I began to think about the scenes that played most clearly in my memory — my grandfather’s sprinkling can, ants marching on a bleeding heart, the delight of catching a butterfly in flight — and how I could bring them to life through an art medium. I love illustration using watercolor, gouache, or pen and ink, but I also really like working with paper.
When I was a teenager, I had a small business selling quilled decorative items at craft shows with my sister. After college, and once I started my professional illustrating career, I tried to hide the quilling paper in the attic, thinking I would never do it again. But somehow those quilled shapes — whether hauling back out that paper or even in my illustrations — kept finding me. Even my very first letterhead I designed for my illustration business was a pen-and-ink line drawing of a quilled border.
In the end, I realized I didn’t have to choose between paper and the paint mediums I love — I could combine both.
I thought it would be fun to see if I could take a flat, watercolor illustration, and bring three-dimensional elements into the painting, seamlessly blending the two in order to create a flow between different dimensions. This is how I began to develop my paper sculptures.
While I hope there’s a day nobody ever has to go through cancer, if I didn’t get cancer, I never would have built a signature style that truly shows who I am as an artist and as a person. That’s partly why this large-scale “Charming Victorian Country Garden Retreat,” open now at the Mansion at Strathmore, means so much to me. It’s a joyful celebration of how far I’ve come on my journey, both personally and professionally, and a symbol of how much is possible moving forward.

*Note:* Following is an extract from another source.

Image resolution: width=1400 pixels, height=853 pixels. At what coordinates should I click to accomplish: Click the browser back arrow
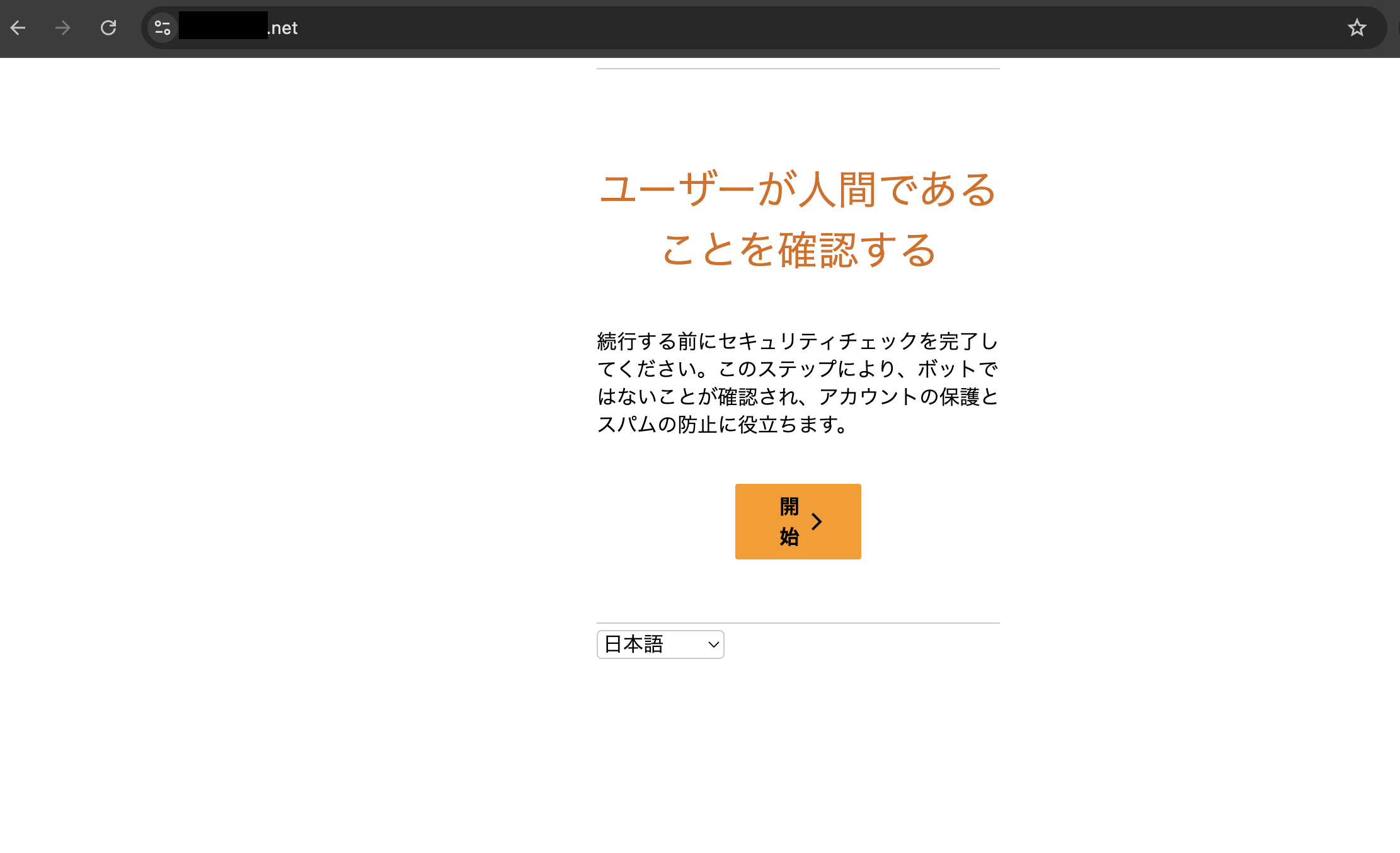coord(18,28)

I imagined for this installation sitting on a porch enjoying a cup of tea while reading a book or sketching, all while taking the time to slow down and enjoy the surroundings. You can watch a kitten play with a ball of string, see the chipmunk collect acorns, follow butterflies as they flutter around blooming roses all while hearing birds chirping in the background.

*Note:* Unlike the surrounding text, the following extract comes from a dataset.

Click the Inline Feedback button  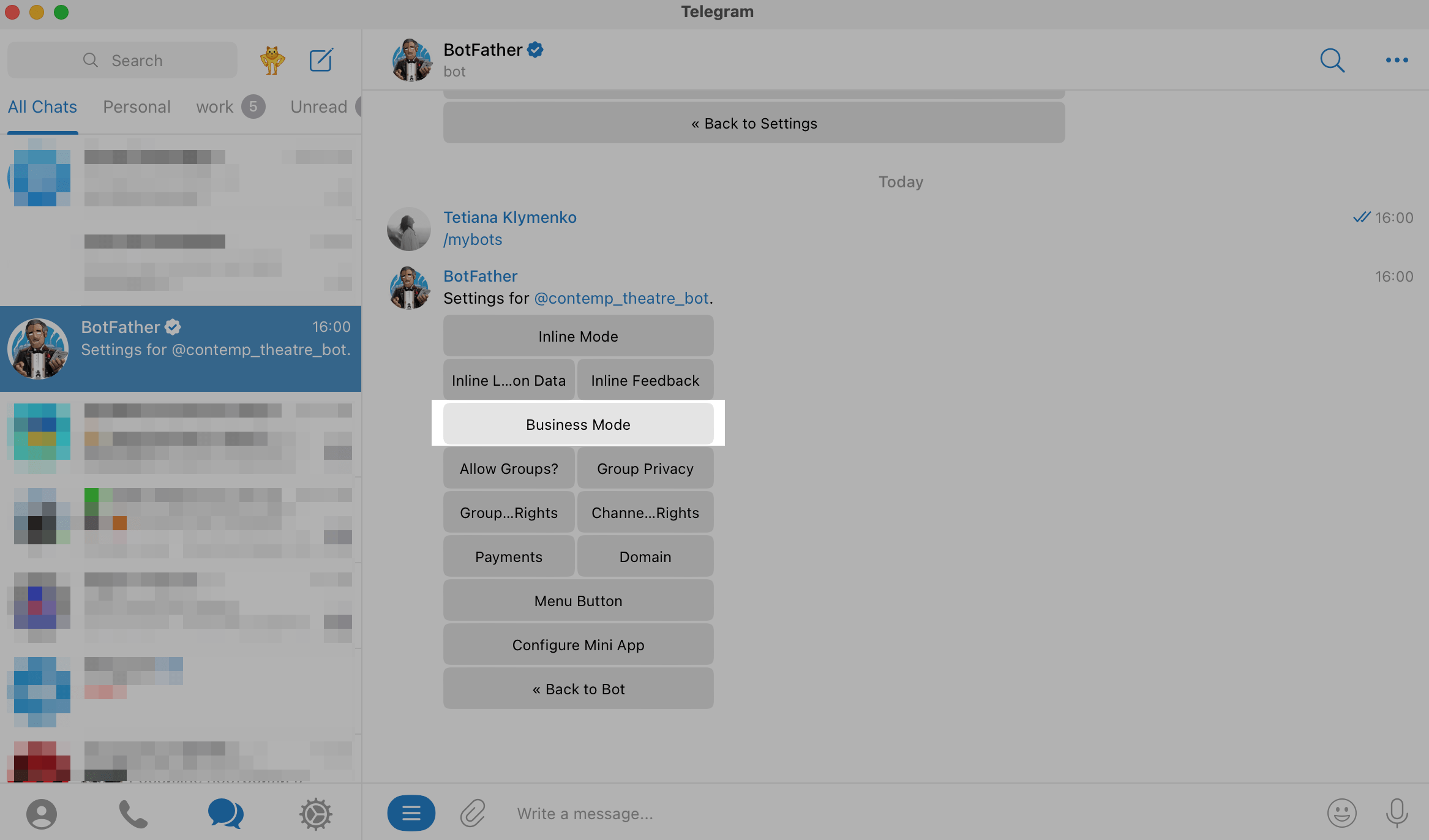click(x=645, y=380)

Moments similar to these are happening all around us every day, often rushed past or taken for granted. But I cannot imagine a world without these little moments, and I want you to slow down and savor them with me. I am thrilled, honored and so excited to be part of the Paper Works show, which is open through Oct. 31, at the Mansion at Strathmore in Bethesda, Maryland.

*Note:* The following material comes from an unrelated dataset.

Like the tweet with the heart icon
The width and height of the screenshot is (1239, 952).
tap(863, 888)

My art celebrates family and bringing families together as they discover all the surprises hidden in my work. It’s all made out of paper and watercolor and gouache. And hopefully “Charming Victorian Country Garden Retreat” will remind people that it is the little moments in life — in our surroundings, in our own habitat, as well as in nature’s habitats — that are the most important and should be taken care of, nurtured and loved.